While the new use case works, it’s perhaps not implemented in the way that we were expecting. I see this happen a lot with teams that I visit as a consultant, and it’s usually revealed when teams start to visualize what their code base really looks like, often for the first time.


Figure 34.5 Relaxed layered architecture

What we need here is a guideline—an architectural principle—that says something like, “Web controllers should never access repositories directly.” The question, of course, is enforcement. Many teams I’ve met simply say, “We enforce this principle through good discipline and code reviews, because we trust our developers.” This confidence is great to hear, but we all know what happens when budgets and deadlines start looming ever closer.

A far smaller number of teams tell me that they use static analysis tools (e.g., NDepend, Structure101, Checkstyle) to check and automatically enforce architecture violations at build time. You may have seen such rules yourself; they usually manifest themselves as regular expressions or wildcard strings that state “types in package **/web should not access types in **/data”; and they are executed after the compilation step.

This approach is a little crude, but it can do the trick, reporting violations of the architecture principles that you’ve defined as a team and (you hope) failing the build. The problem with both approaches is that they are fallible, and the feedback loop is longer than it should be. If left unchecked, this practice can turn a code base into a “big ball of mud.”6 I’d personally like to use the compiler to enforce my architecture if at all possible.

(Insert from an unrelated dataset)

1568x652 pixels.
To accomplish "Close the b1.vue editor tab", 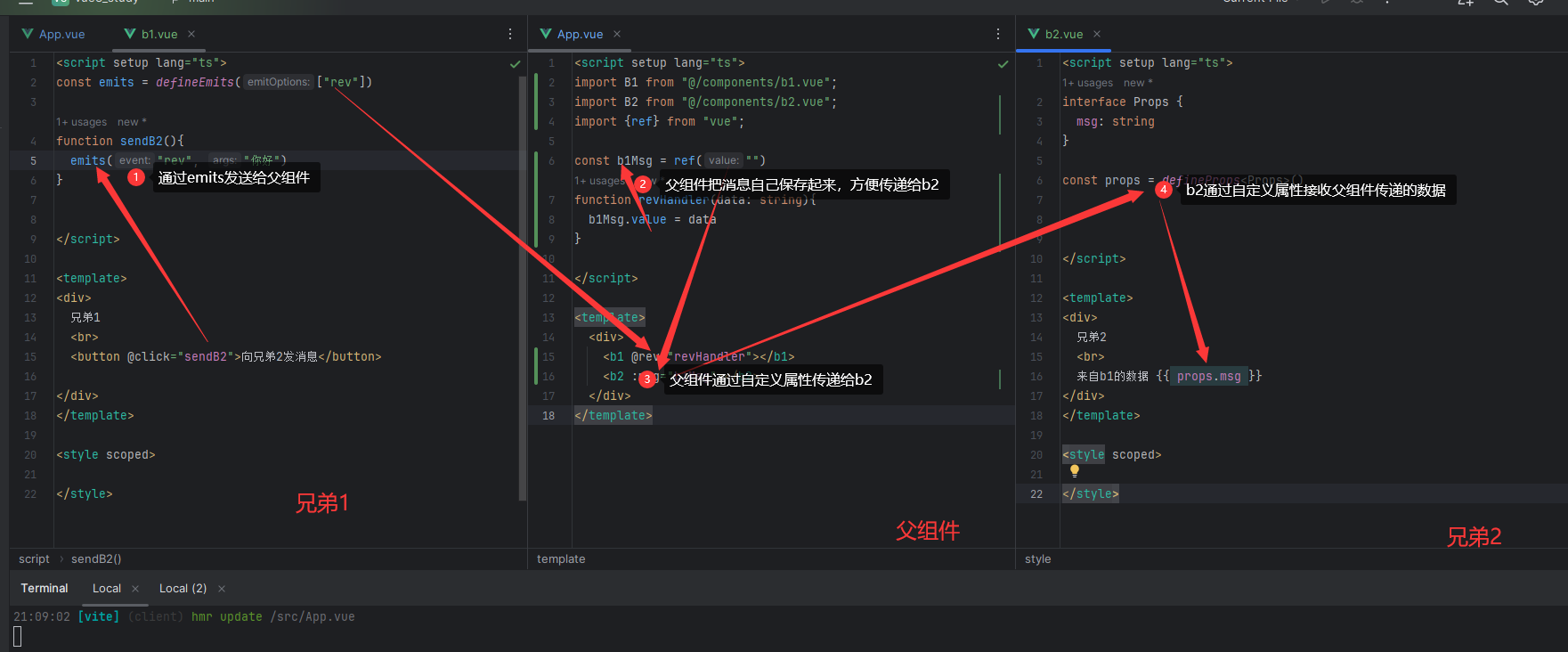I will (191, 34).
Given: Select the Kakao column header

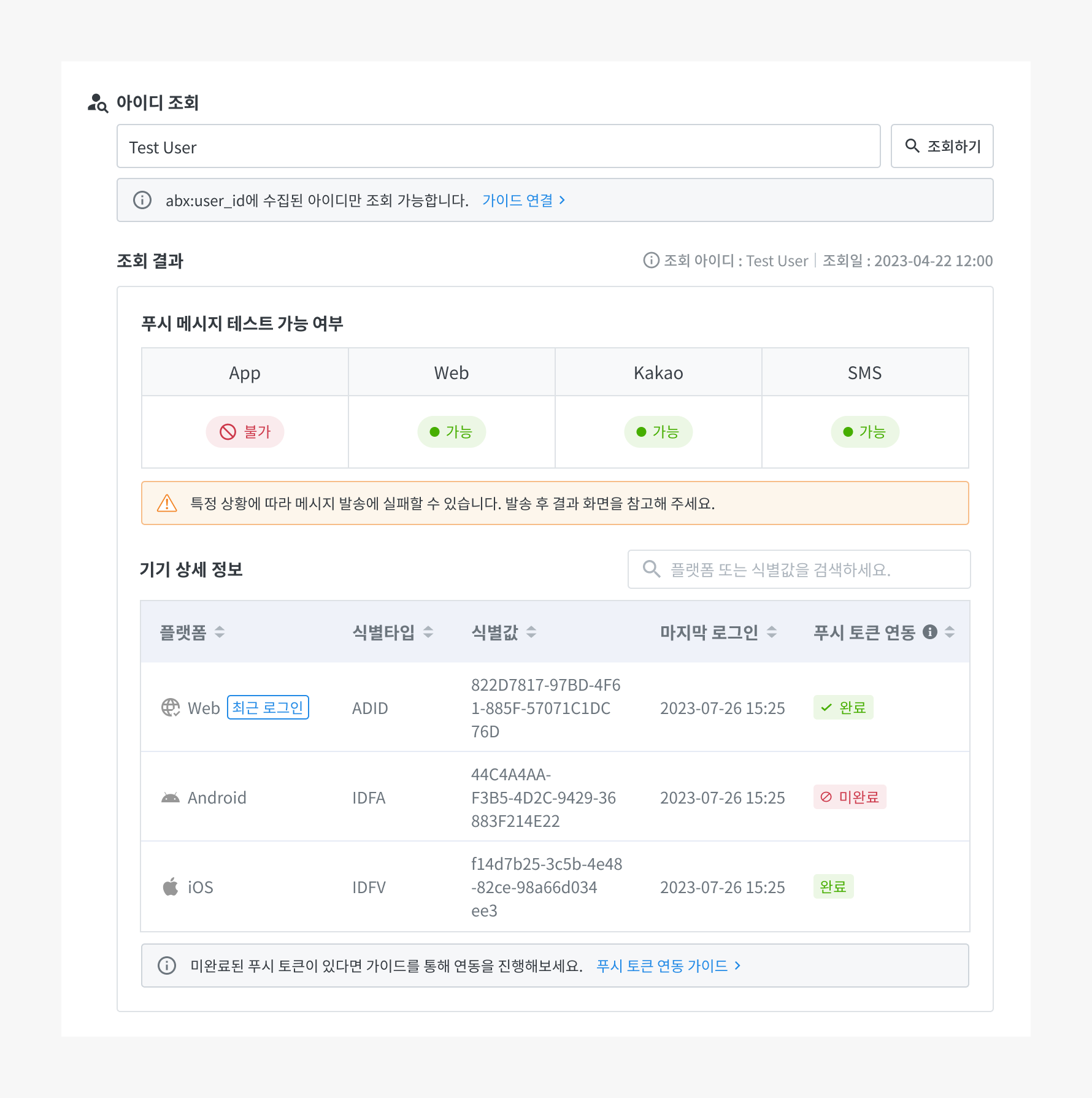Looking at the screenshot, I should coord(658,372).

This brings us to the “package by component” option. It’s a hybrid approach to everything we’ve seen so far, with the goal of bundling all of the responsibilities related to a single coarse-grained component into a single Java package. It’s about taking a service-centric view of a software system, which is something we’re seeing with micro-service architectures as well. In the same way that ports and adapters treat the web as just another delivery mechanism, “package by component” keeps the user interface separate from these coarse-grained components. Figure 34.6 shows what the “view orders” use case might look like.

In essence, this approach bundles up the “business logic” and persistence code into a single thing, which I’m calling a “component.” Uncle Bob presented his definition of “component” earlier in the book, saying:

Components are the units of deployment. They are the smallest entities that can be deployed as part of a system. In Java, they are jar files.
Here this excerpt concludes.